● **Text shown**
Antibiotic-associated gastrointestinal side effects such as diarrhea, nausea, vomiting, bloating and abdominal pain represent a serious drawback of anti-H pylori therapy, although they are mild in most cases, but usually result in non-compliance. The quadruple regimen is associated with a relatively high incidence of side effects. In contrast, azithromycin is generally well tolerated, and most side effects associated with its use are mild to moderate in severity and transient. In our systematic review, we found that the total number of side effects with azithromycin supplementation was significantly lower than with azithromycin without regimen: 15.81% vs 25.20%; the summary OR was 0.58 (95% CI: 0.41-0.82). Moreover, the incidence of diarrhea (2.13% vs 6.98%), nausea (3.85% vs 10.14%) and taste disturbance (3.17% vs 11.05%) were lower in the azithromycin supplementation group. Our results showed that azithromycin had a positive impact on some H pylori therapy-related side effects. Several methodological weaknesses may limit the validity and generalizability of our meta-analysis. For example, there were no studies involving patients from Africa and South America.

In summary, the conclusion of this systematic review and meta-analysis is that, for first-time treatment, azithromycin-containing triple therapy has equal efficacy to that of standard triple eradication therapy. A combination of azithromycin, amoxicillin and a PPI constitutes an encouraging empirical first-line strategy. Furthermore, azithromycin-containing triple therapy showed a lower occurrence of drug-related side effects.

COMMENTS
Background

Colonization with Helicobacter pylori (H pylori) causes a wide range of upper gastrointestinal disorders in humans. Unfortunately, eradication therapy is not always successful, and can even induce several side effects. Azithromycin has some special attributes that make it a promising compound in the regimens for H pylori eradication.

● **Exercise data**
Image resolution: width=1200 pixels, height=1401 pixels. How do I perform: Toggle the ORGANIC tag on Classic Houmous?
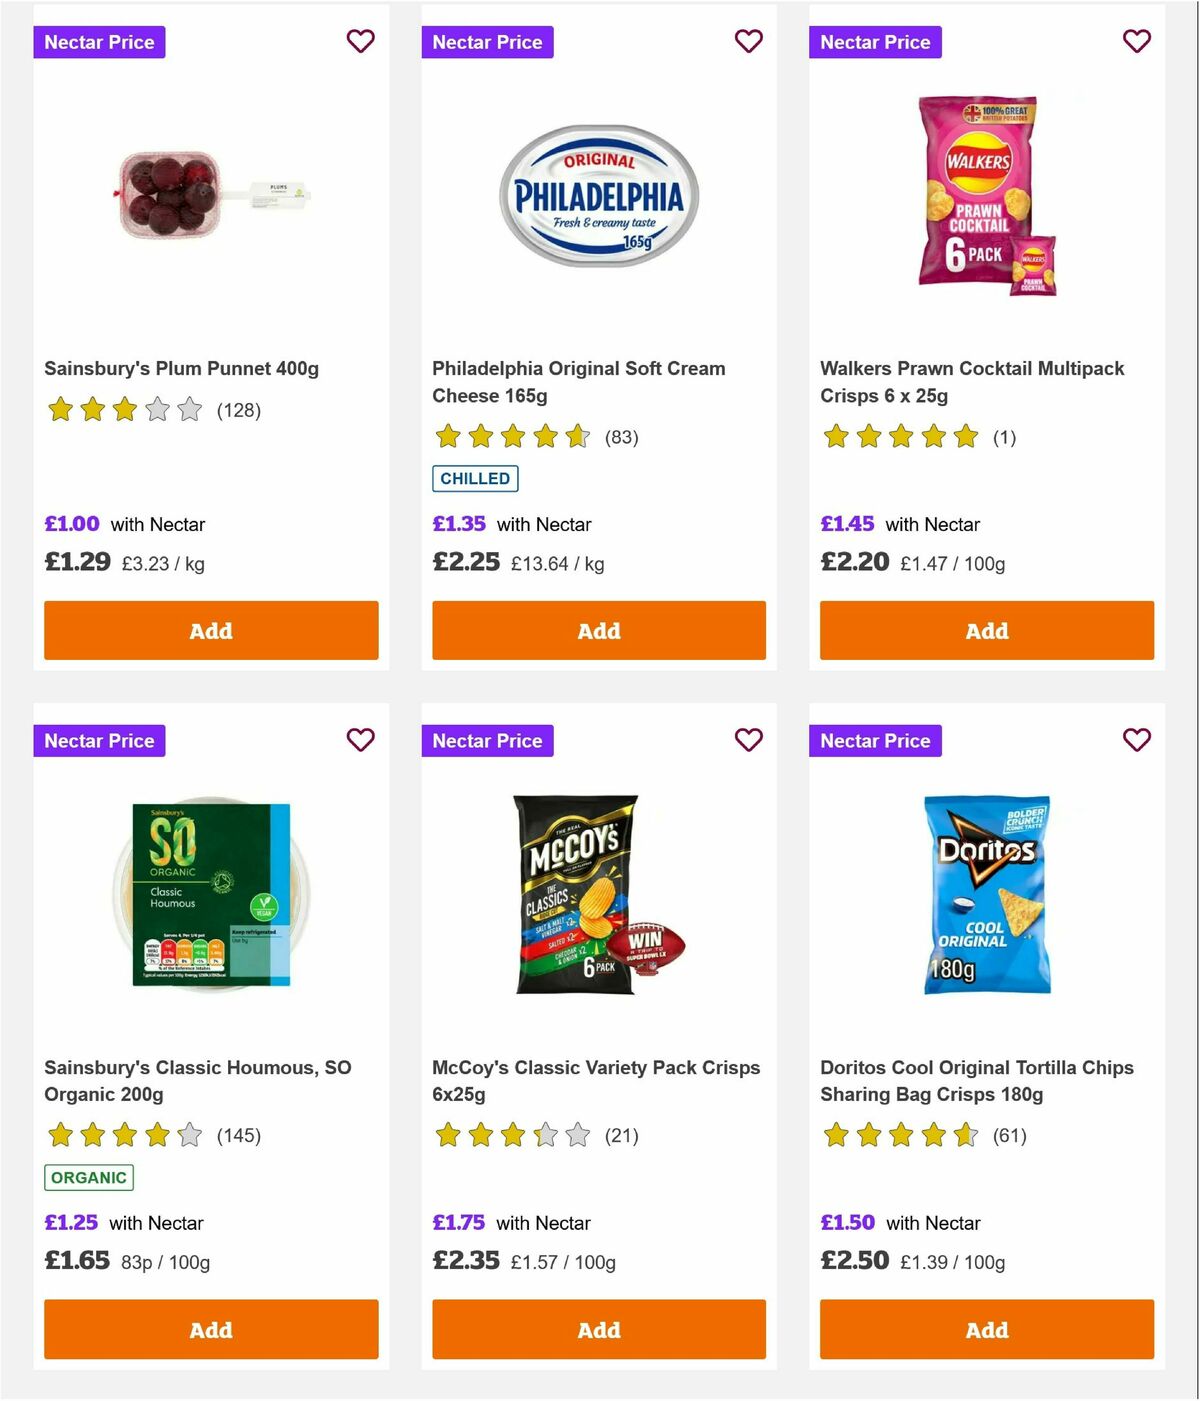89,1178
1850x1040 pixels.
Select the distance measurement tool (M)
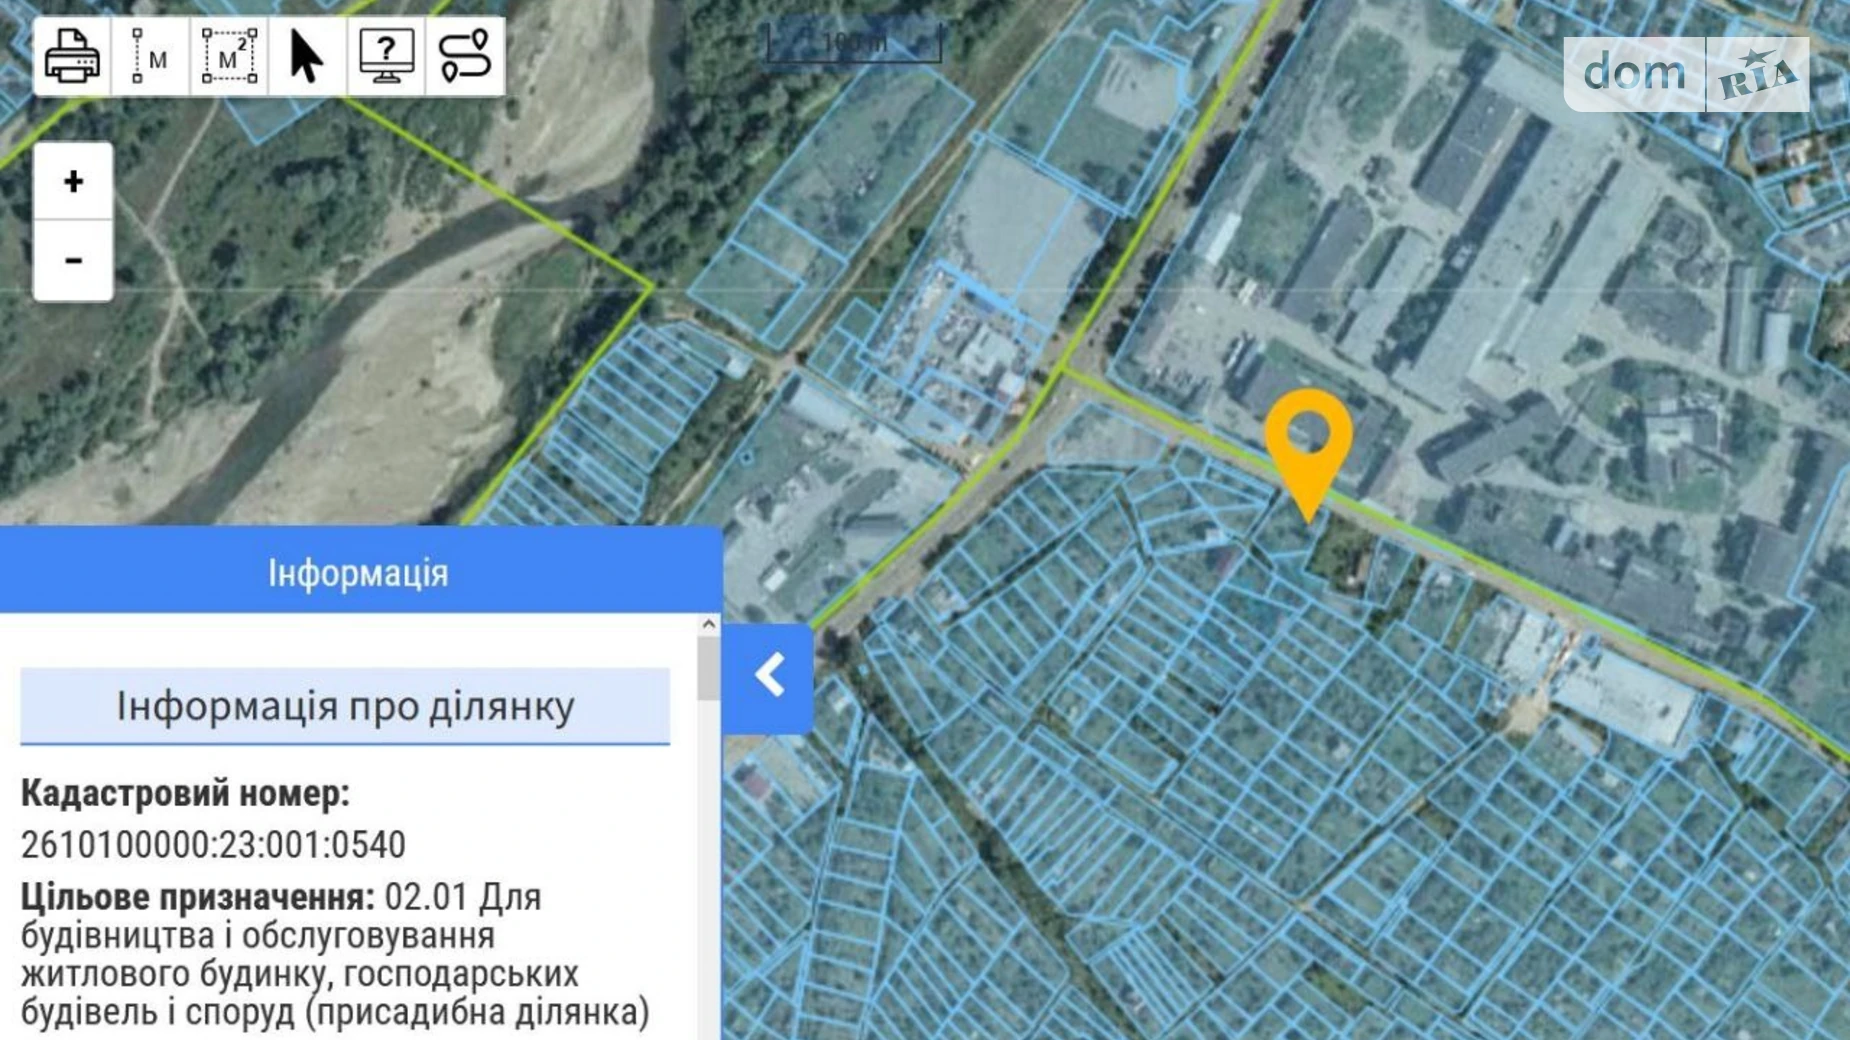click(x=150, y=56)
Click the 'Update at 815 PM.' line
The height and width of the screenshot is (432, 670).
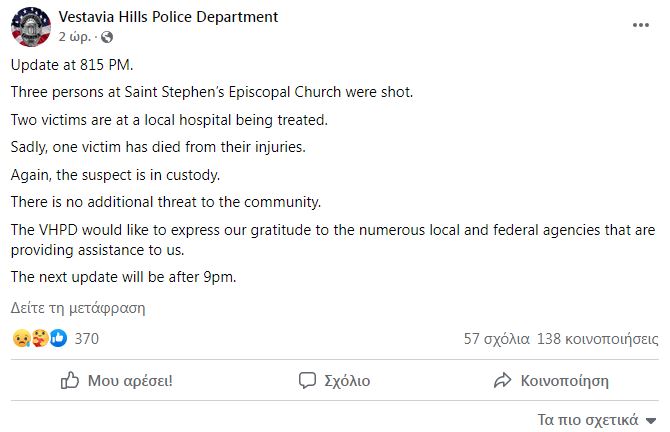click(72, 65)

● **Questions to answer**
A - Answer these questions from the text on azithromycin in H pylori therapy:
(i) What was the incidence of diarrhea in the azithromycin supplementation group?
(ii) Which combination is described as an encouraging empirical first-line strategy?
(iii) What does colonization with H pylori cause in humans?
B - Reproduce the part of the text on azithromycin in H pylori therapy starting with "In summary, the" and going on through "drug-related side effects.".
C - Translate this sentence from the text on azithromycin in H pylori therapy into Spanish: "The quadruple regimen is associated with a relatively high incidence of side effects."
The listing comes from a separate source and is unrelated to the text.

● **Solution list**
A -
(i) 2.13%
(ii) A combination of azithromycin, amoxicillin and a PPI
(iii) A wide range of upper gastrointestinal disorders

B -
In summary, the conclusion of this systematic review and meta-analysis is that, for first-time treatment, azithromycin-containing triple therapy has equal efficacy to that of standard triple eradication therapy. A combination of azithromycin, amoxicillin and a PPI constitutes an encouraging empirical first-line strategy. Furthermore, azithromycin-containing triple therapy showed a lower occurrence of drug-related side effects.

C - El régimen cuádruple se asocia con una incidencia relativamente alta de efectos secundarios.